Meredith Ayres, a second-year student in the Graduate Program in Genetic Counseling, wants to help parents communicate with their children about having a life-shortening condition. Her research looks at Duchenne muscular dystrophy, a genetic condition that results in muscle degeneration. Children born with this condition are typically diagnosed at age five, and most live only to 40.
“Past data has shown that parents struggle with addressing this information to their children and wish there was a resource or guidance that could help them present these topics without taking away the joys of being a child,” said Ayres. “Some parents are open to talking to and preparing their children for the future ahead of them, while others want to protect their children, and some are terrified of bringing up these conversations.”
Ayres surveyed nearly 100 parents of children with this condition to gain knowledge on how they explain the stages of the disease. Sifting through her data, she found that parents have a hard time talking about subjects such as the eventual need for a wheelchair and ventilation, why they cannot participate in sports and end-of-life issues.
She hopes her data will be used to create a resource that could help parents of children with life-shortening conditions.
“Getting feedback from parents and people in the clinic such as social workers, we have found that they would like something to help them with these discussions,” she said. “There are so many genetic disorders that are life limiting and information that may be able to cross over into other specialties. Having a resource available might make those conversations more manageable.”
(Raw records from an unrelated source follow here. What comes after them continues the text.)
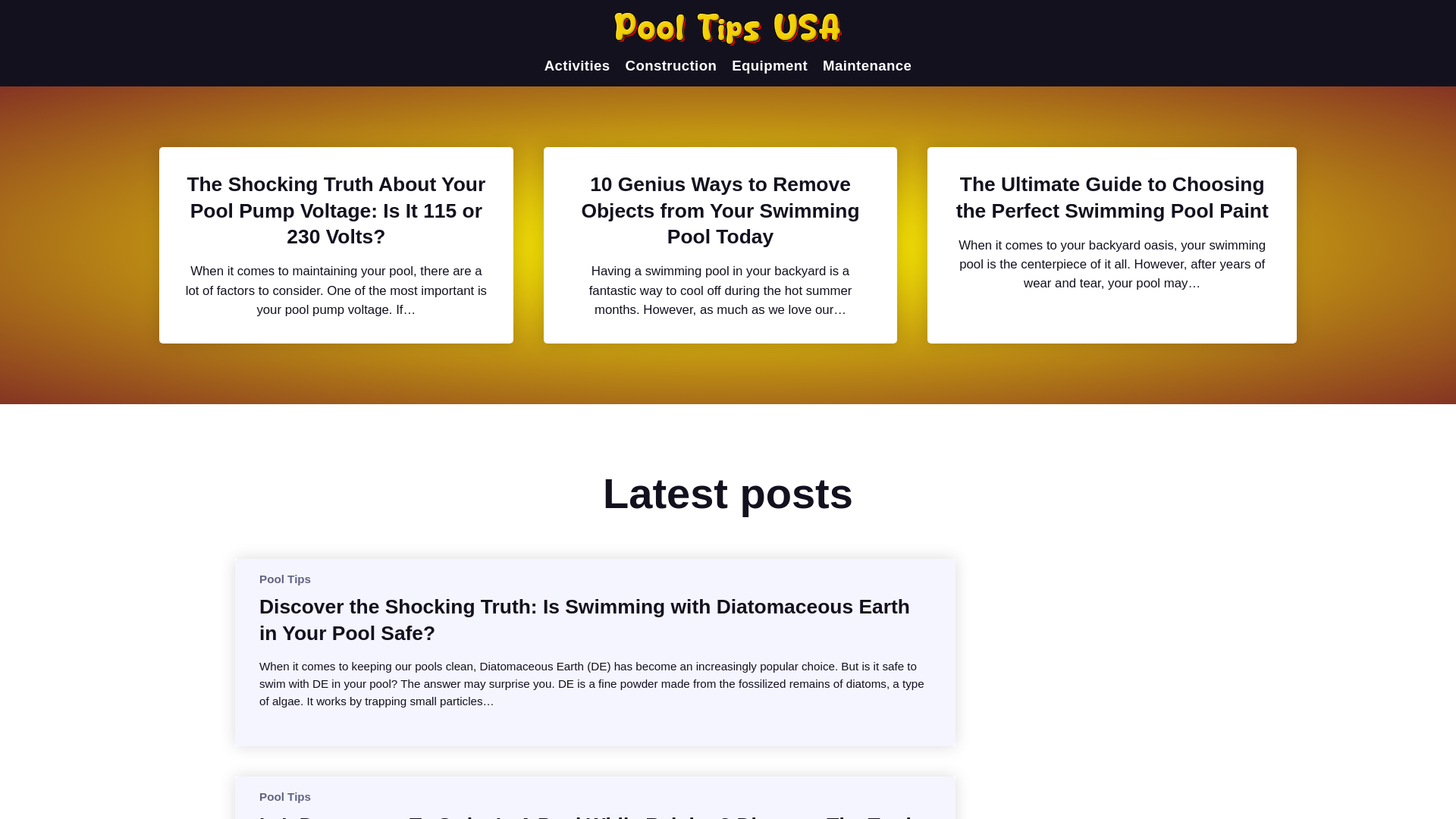
Pool Tips (285, 577)
Maintenance (866, 65)
Activities (577, 65)
Construction (671, 65)
Pool Tips (285, 796)
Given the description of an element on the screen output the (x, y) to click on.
Ayres can foresee this research helping her as she pursues a career in genetic counseling and likes the multidisciplinary aspect to her project.
“My project ties together a lot of specialties, including neurology, social work, genetic counseling and psychology,” she said. “It shows all the people involved in the healthcare of a child. I might see a patient with this condition in a pediatric clinic and with my training I can explain the genetics behind the condition and be able to ask them how they are doing. If needed, I could refer them to a psychologist or social worker.”
While working on this project, Ayres recalls thinking that if she was parent, she would want to know how to prepare her child.
“I wouldn’t want my child to find out about their condition via the Internet, but at the same time I wouldn’t want to take away their joy as a child,” she said. “I would want some type of resource or guidance to help me through those difficult conversations.”